Social Detox
“When we reduce people to data points, we lose our sense of empathy. We become less human.”
— Jaron Lanier
I’ve been slowly weaning myself off social media, and a few things have become clear.
The first is that reading and writing have come back to me.
My attention doesn’t fracture the way it used to. I can stay with a thought long enough to finish it.
The second is that my anxiety has quieted.
Not disappeared, but softened. The background hum has lowered.
And the third, which surprised me most, is that I’ve restored a sense of hope in my creativity and my career. Not ambition. Hope.
Three years ago, I quit drinking alcohol. For me, alcohol in all forms is a poison. When I stopped, I was finally able to establish a baseline with my emotions, to understand my chemical highs and lows without constantly distorting them. That clarity allowed me to confront a lot of things I had been running from. It gave me a fighting chance to work on my demons instead of negotiating with them.
A few months ago, I was diagnosed with complex PTSD, rooted in my childhood and upbringing. For the last five years, I’ve been working harder than I ever have to recognize my patterns, understand my triggers, and dismantle the behaviors that came from them. The work has been difficult, humbling, and deeply personal, but it has also been effective. I’ve changed in ways I once thought were impossible. I’ll share more of that process here, but for now, this is where I leave it.
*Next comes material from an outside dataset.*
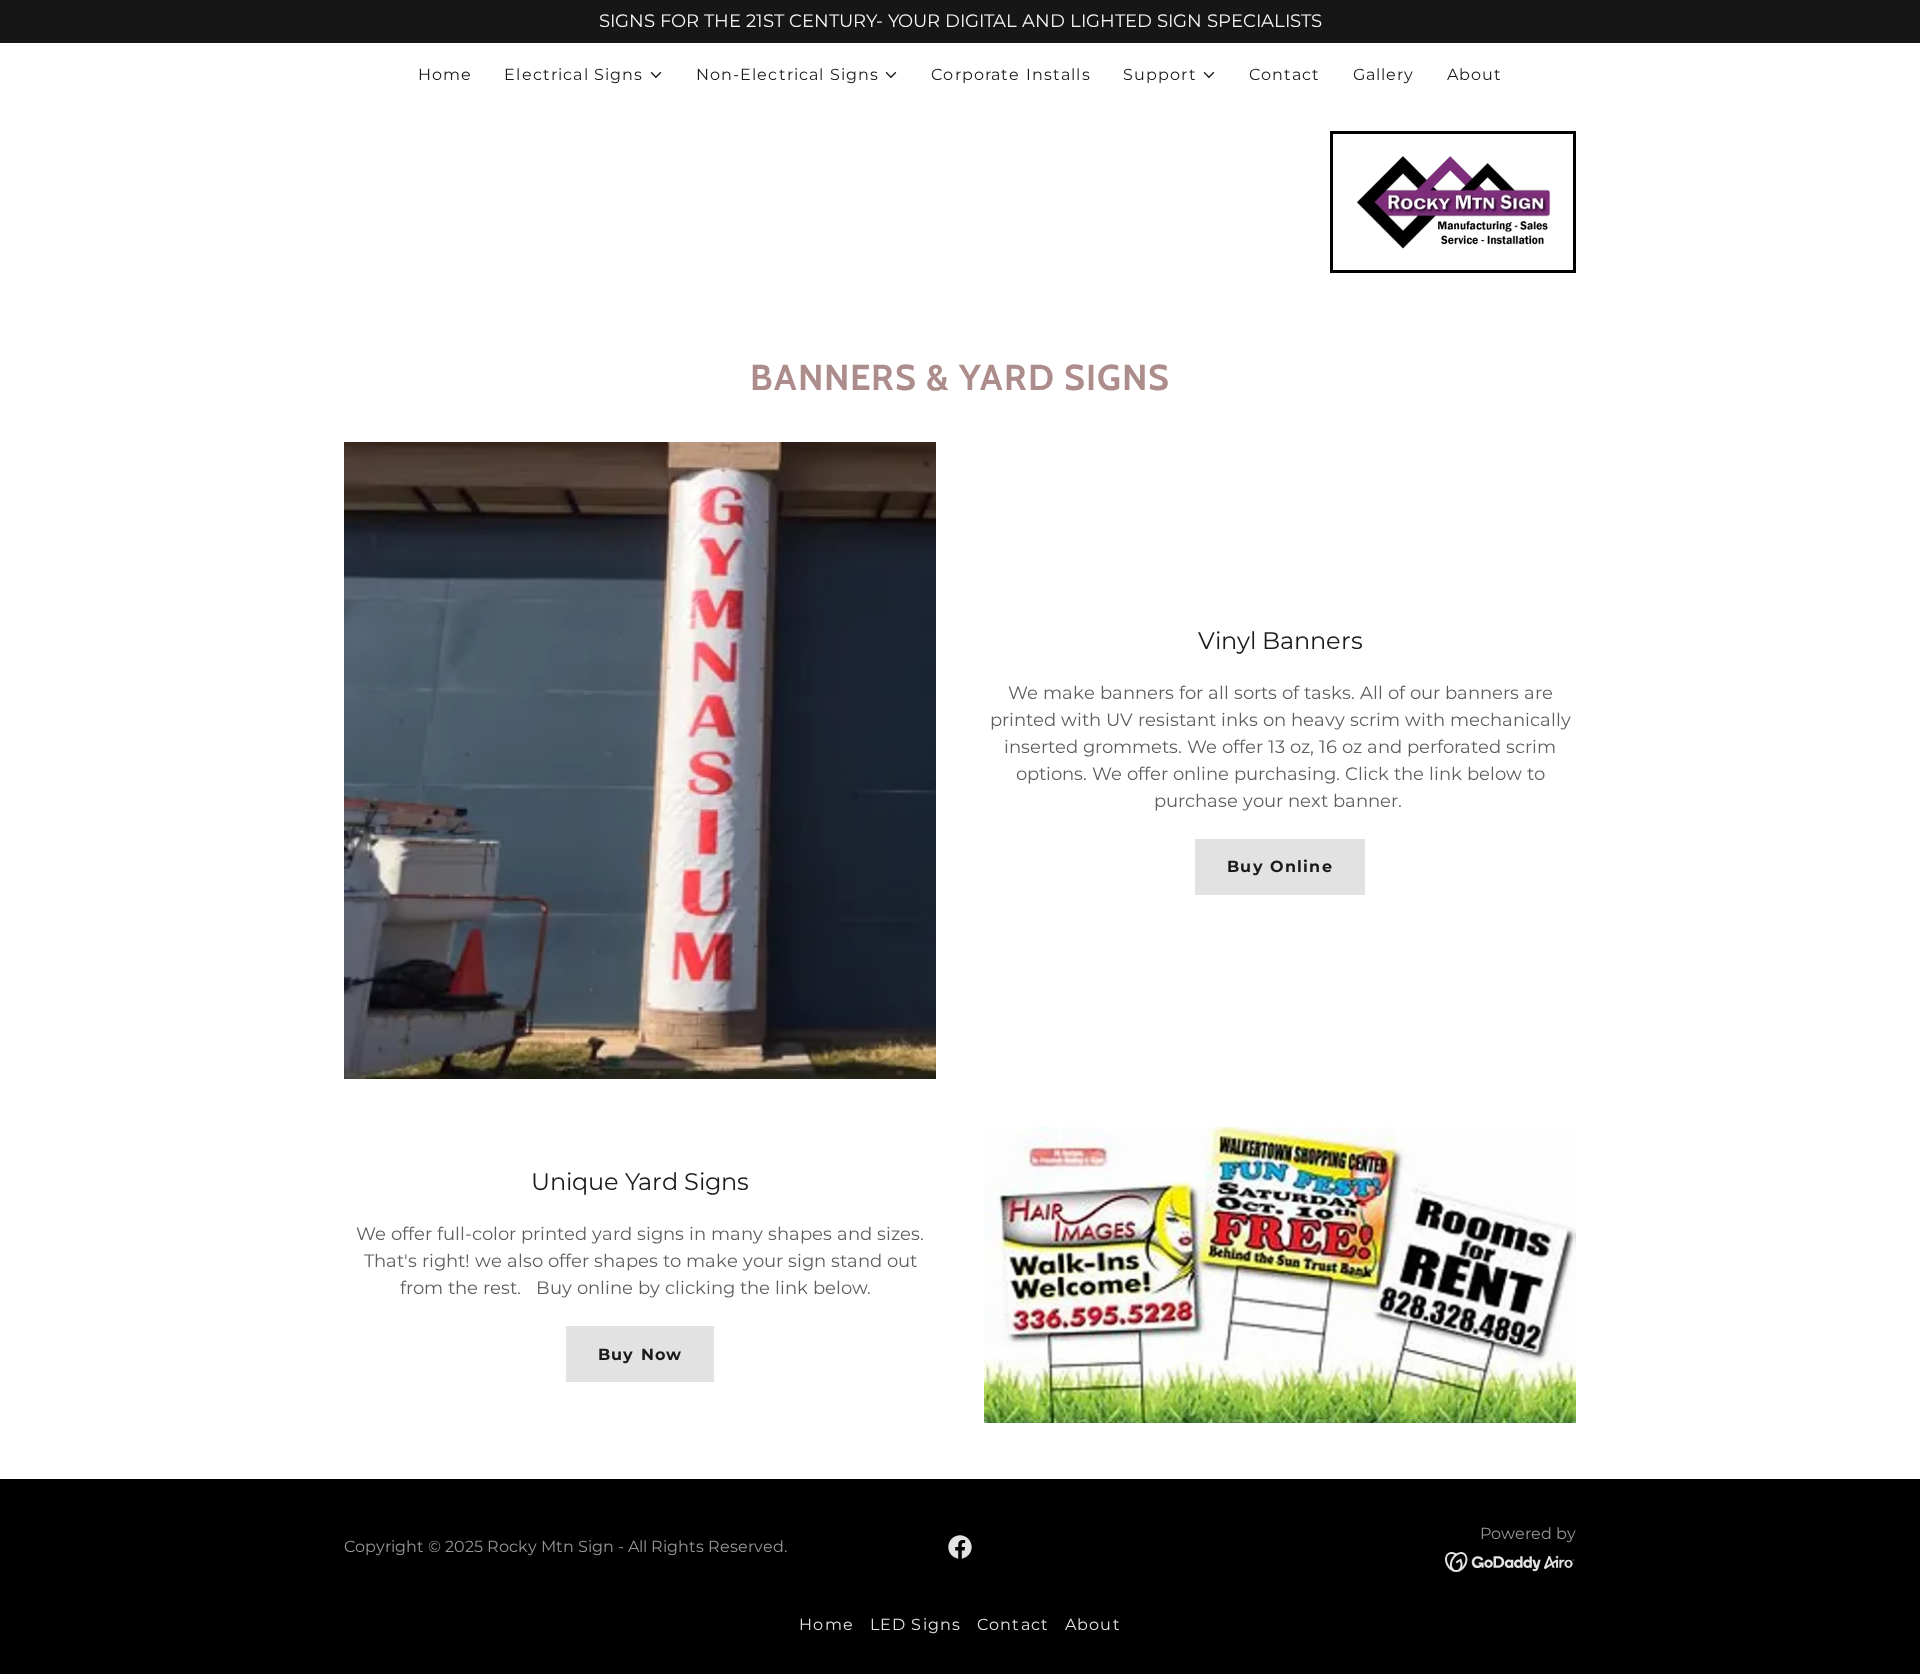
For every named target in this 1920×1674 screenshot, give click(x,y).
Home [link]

What I didn’t anticipate was the next challenge.
Social media.
A few years ago, I met my life partner. She was building a brand through social media, and I watched from the sidelines as her world expanded. I contributed where I could, making photos and films that helped support her growth. It was intoxicating to see work I had made reach thousands of people. To see the doors that opened for her. The invites, the gear, the opportunities.
Before that, I lived mostly on the margins of social media. Facebook. YouTube. Early Instagram, when it felt like a shared sketchbook rather than a marketplace. I loved seeing what a photographer halfway across the world was doing with the same film stock I was shooting. But that didn’t last. It became a place where everything was content, every meal a post, every moment flattened and monetized.
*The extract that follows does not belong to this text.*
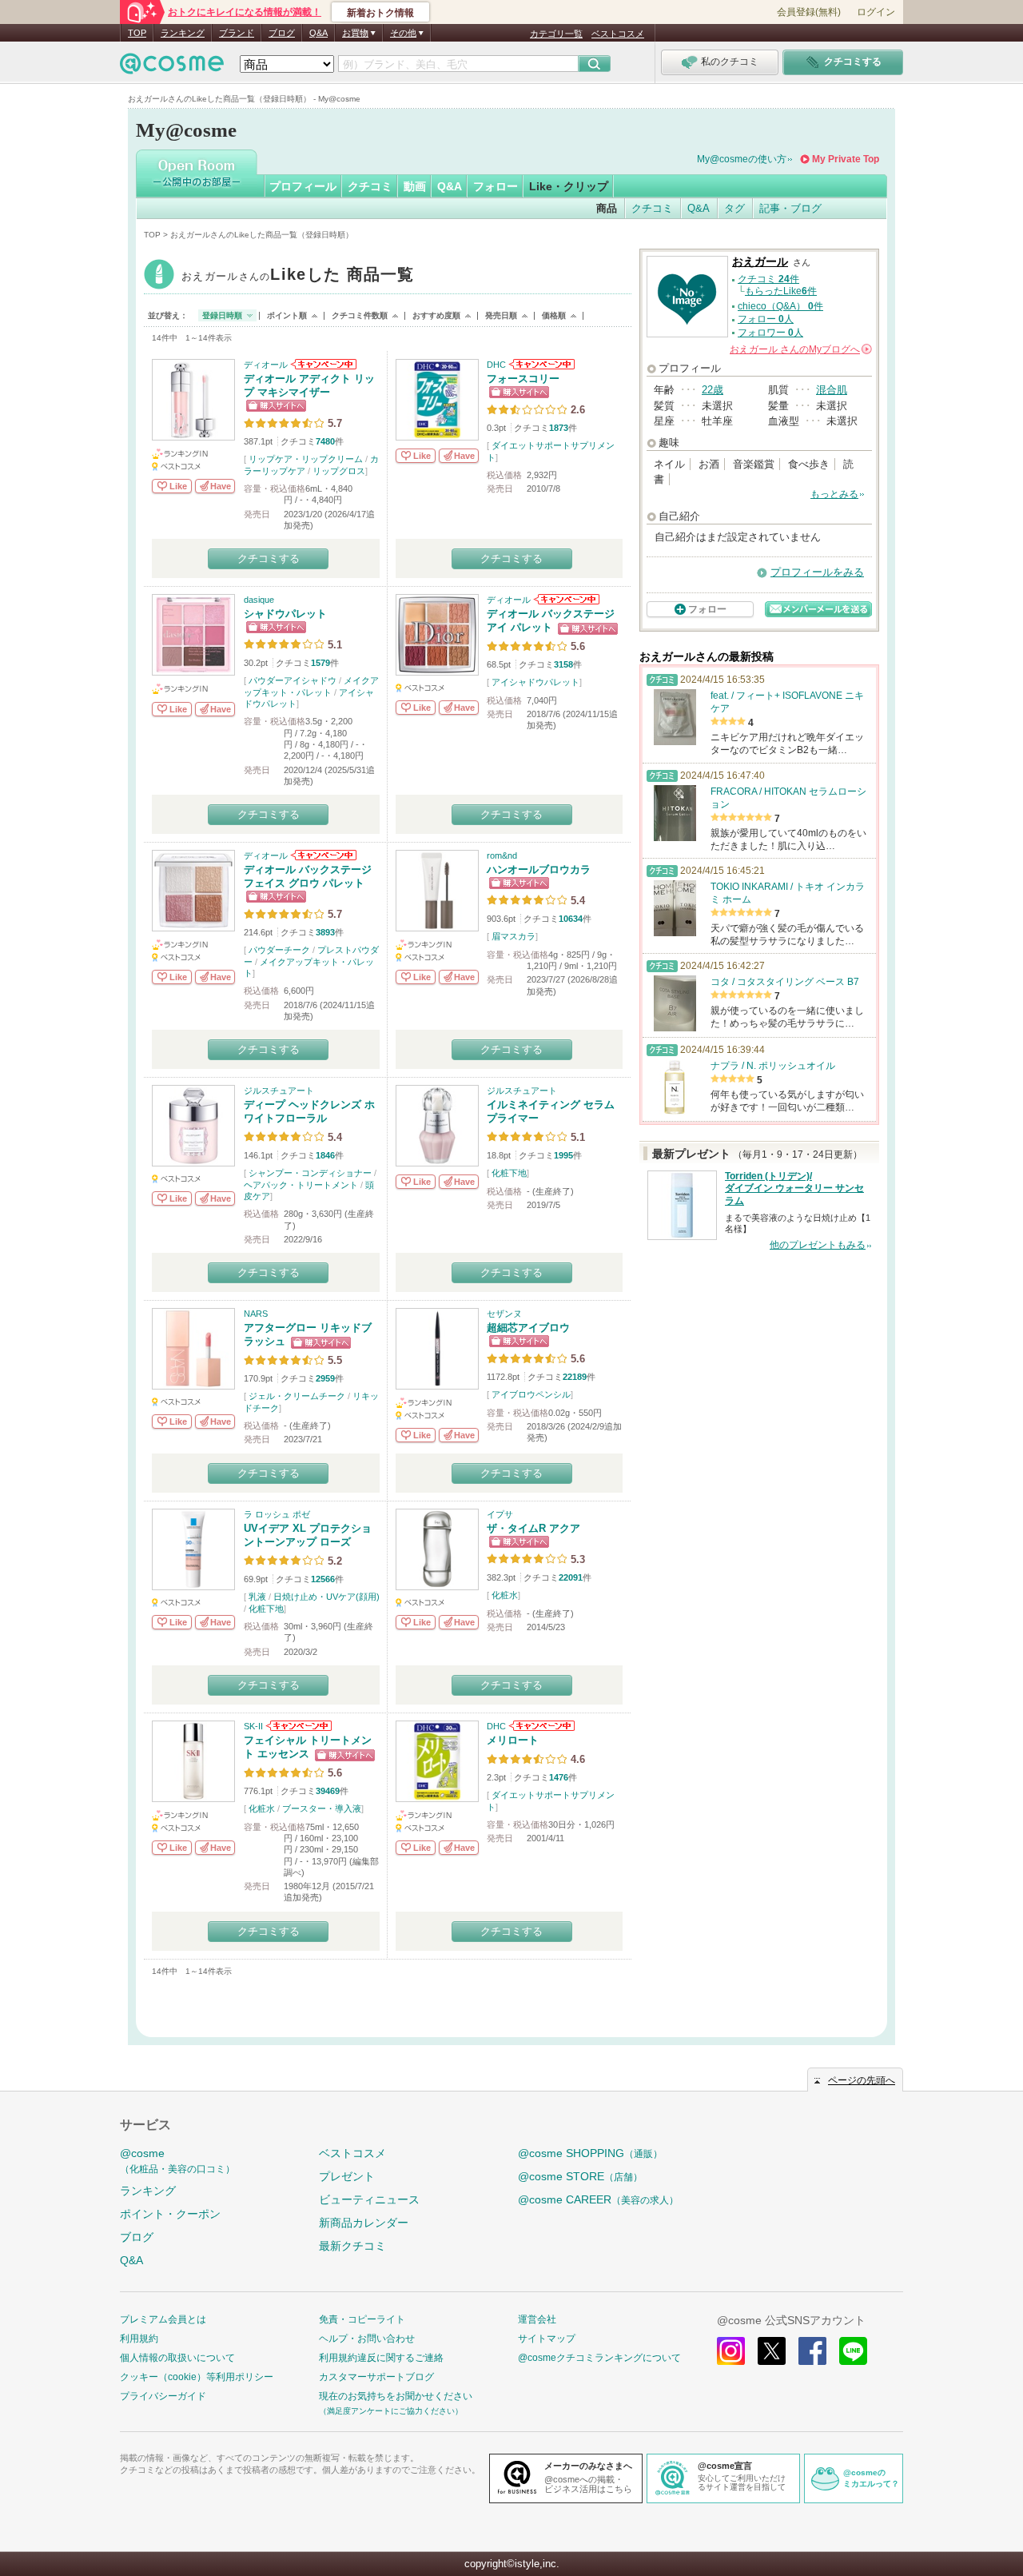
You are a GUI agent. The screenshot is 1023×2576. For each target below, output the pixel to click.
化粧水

As a photographer and filmmaker, I resented how laziness reshaped the medium. Vertical video forced on us by convenience. A format that once had intention reduced to habit. So I stayed away. I read books. I watched films. I lived outside the feed.
The unhealthy part was that I felt left out.
So eventually, I went in.
I learned the game. I showed up. I worked for free. I fed the machine. Over time, I built an account from nothing to more than 50,000 followers. Opportunities followed. Friendships formed. Sponsors appeared. Doors opened that I never would have imagined, including working with companies like Harley-Davidson and riding alongside people who shape entire industries.
And yet, something was being traded.
In my experience, success on social media requires compliance. You don’t make the art you want. You make the art that performs. You chase the algorithm. You stay on the conveyor belt. Some of the most viral things I’ve made required the least thought, the least care, the least heart. They weren’t bad, but they weren’t honest either.
I felt myself being sold, piece by piece. My attention. My creativity. My relationship to the work.
So instead of a dry January, I’m taking a social media break. I’ve already wrestled with alcohol. This is a different kind of detox. One from urgency. From comparison. From the constant low-level pressure to be visible.
I’m reading again. I’m thinking again. I’m letting ideas take their time.
I’ll be here, writing. I’ll share what I’m reading and what stays with me from those books. And I invite you to respond. To comment. To engage.
Not as an audience, but as a community.
Slowly. Intentionally. Without the machine between us.